All of lore.kernel.org
 help / color / mirror / Atom feed
From: Peter Zijlstra <peterz@infradead.org>
To: Waiman Long <longman@redhat.com>
Cc: Ingo Molnar <mingo@redhat.com>, Will Deacon <will@kernel.org>,
	linux-kernel@vger.kernel.org, Davidlohr Bueso <dave@stgolabs.net>,
	mazhenhua <mazhenhua@xiaomi.com>, Hillf Danton <hdanton@sina.com>,
	Maria Yu <quic_aiquny@quicinc.com>
Subject: Re: [PATCH v4] locking/rwsem: Make handoff bit handling more consistent
Date: Fri, 12 Nov 2021 13:10:59 +0100	[thread overview]
Message-ID: <YY5Z009P2jJ4X484@hirez.programming.kicks-ass.net> (raw)
In-Reply-To: <20211112040753.389380-1-longman@redhat.com>

On Thu, Nov 11, 2021 at 11:07:53PM -0500, Waiman Long wrote:
> @@ -889,6 +892,20 @@ rwsem_spin_on_owner(struct rw_semaphore *sem)
>  }
>  #endif
>  
> +/*
> + * Common code to handle rwsem flags in out_nolock path with wait_lock held.
> + * If there is more than one waiter in the queue and the HANDOFF bit is set,
> + * the next waiter will inherit it if the first waiter is removed.
> + */
> +static inline void rwsem_out_nolock_clear_flags(struct rw_semaphore *sem,
> +						struct rwsem_waiter *waiter)

I'm going to rename that, it doesn't just clear flags, it dequeues the
waiter.

Argh, rwsem_mark_wake() doesn't clear HANDOFF when list_empty(), and
write_slowpath() is *far* too clever about all of this.


> +{
> +	list_del(&waiter->list);
	if (list_empty(&sem->wait_list)) {
> +		atomic_long_andnot(RWSEM_FLAG_HANDOFF | RWSEM_FLAG_WAITERS,
> +				   &sem->count);
	}
> +}



> @@ -1098,7 +1110,7 @@ rwsem_down_write_slowpath(struct rw_semaphore *sem, int state)
>  		 * In this case, we attempt to acquire the lock again
>  		 * without sleeping.
>  		 */
> -		if (wstate == WRITER_HANDOFF) {
> +		if (waiter.handoff_set) {

I'm thinking this wants to be something like:

		if (rwsem_first_waiter(sem) == &waiter && waiter.handoff_set) {

>  			enum owner_state owner_state;
>  
>  			preempt_disable();

How's this (on top) then?

---
--- a/kernel/locking/rwsem.c
+++ b/kernel/locking/rwsem.c
@@ -104,11 +104,10 @@
  * atomic_long_fetch_add() is used to obtain reader lock, whereas
  * atomic_long_cmpxchg() will be used to obtain writer lock.
  *
- * There are four places where the lock handoff bit may be set or cleared.
- * 1) rwsem_mark_wake() for readers            -- set, clear
- * 2) rwsem_try_write_lock() for writers       -- set, clear
- * 3) Error path of rwsem_down_write_slowpath() -- clear
- * 4) Error path of rwsem_down_read_slowpath()  -- clear
+ * There are three places where the lock handoff bit may be set or cleared.
+ * 1) rwsem_mark_wake() for readers		-- set, clear
+ * 2) rwsem_try_write_lock() for writers	-- set, clear
+ * 3) rwsem_del_waiter()			-- clear
  *
  * For all the above cases, wait_lock will be held.
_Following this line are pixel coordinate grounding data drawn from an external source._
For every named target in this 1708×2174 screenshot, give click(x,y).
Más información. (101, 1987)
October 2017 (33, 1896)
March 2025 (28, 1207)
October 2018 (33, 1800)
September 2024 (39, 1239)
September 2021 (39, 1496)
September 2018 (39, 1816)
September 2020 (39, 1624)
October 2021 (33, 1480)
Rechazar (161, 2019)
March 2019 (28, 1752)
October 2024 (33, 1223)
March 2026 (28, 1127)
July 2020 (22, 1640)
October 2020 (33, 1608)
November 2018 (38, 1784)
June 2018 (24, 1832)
A writer must also
  * be the first one in the wait_list to be eligible for setting the handoff
@@ -363,6 +362,31 @@ enum rwsem_wake_type {
  */
 #define MAX_READERS_WAKEUP	0x100
 
+static inline void
+rwsem_add_waiter(struct rw_semaphore *sem, struct rwsem_waiter *waiter)
+{
+	lockdep_assert_held(&sem->wait_lock);
+	list_add_tail(&waiter->list, &sem->wait_list);
+	/* caller will set RWSEM_FLAG_WAITERS */
+}
+
+/*
+ * Remove a waiter from the wait_list and clear flags.
+ *
+ * Both rwsem_mark_wake() and rwsem_try_write_lock() contain a full 'copy' of
+ * this function. Modify with care.
+ */
+static inline void
+rwsem_del_waiter(struct rw_semaphore *sem, struct rwsem_waiter *waiter)
+{
+	lockdep_assert_held(&sem->wait_lock);
+	list_del(&waiter->list);
+	if (likely(!list_empty(&sem->wait_list)))
+		return;
+
+	atomic_long_andnot(RWSEM_FLAG_HANDOFF | RWSEM_FLAG_WAITERS, &sem->count);
+}
+
 /*
  * handle the lock release when processes blocked on it that can now run
  * - if we come here from up_xxxx(), then the RWSEM_FLAG_WAITERS bit must
@@ -374,6 +398,8 @@ enum rwsem_wake_type {
  *   preferably when the wait_lock is released
  * - woken process blocks are discarded from the list after having task zeroed
  * - writers are only marked woken if downgrading is false
+ *
+ * Implies rwsem_del_waiter() for all woken readers.
  */
 static void rwsem_mark_wake(struct rw_semaphore *sem,
 			    enum rwsem_wake_type wake_type,
@@ -488,18 +514,25 @@ static void rwsem_mark_wake(struct rw_se
 
 	adjustment = woken * RWSEM_READER_BIAS - adjustment;
 	lockevent_cond_inc(rwsem_wake_reader, woken);
+
+	oldcount = atomic_long_read(&sem->count);
 	if (list_empty(&sem->wait_list)) {
-		/* hit end of list above */
+		/*
+		 * Combined with list_move_tail() above, this implies
+		 * rwsem_del_waiter().
+		 */
 		adjustment -= RWSEM_FLAG_WAITERS;
+		if (oldcount & RWSEM_FLAG_HANDOFF)
+			adjustment -= RWSEM_FLAG_HANDOFF;
+	} else if (woken) {
+		/*
+		 * When we've woken a reader, we no longer need to force
+		 * writers to give up the lock and we can clear HANDOFF.
+		 */
+		if (oldcount & RWSEM_FLAG_HANDOFF)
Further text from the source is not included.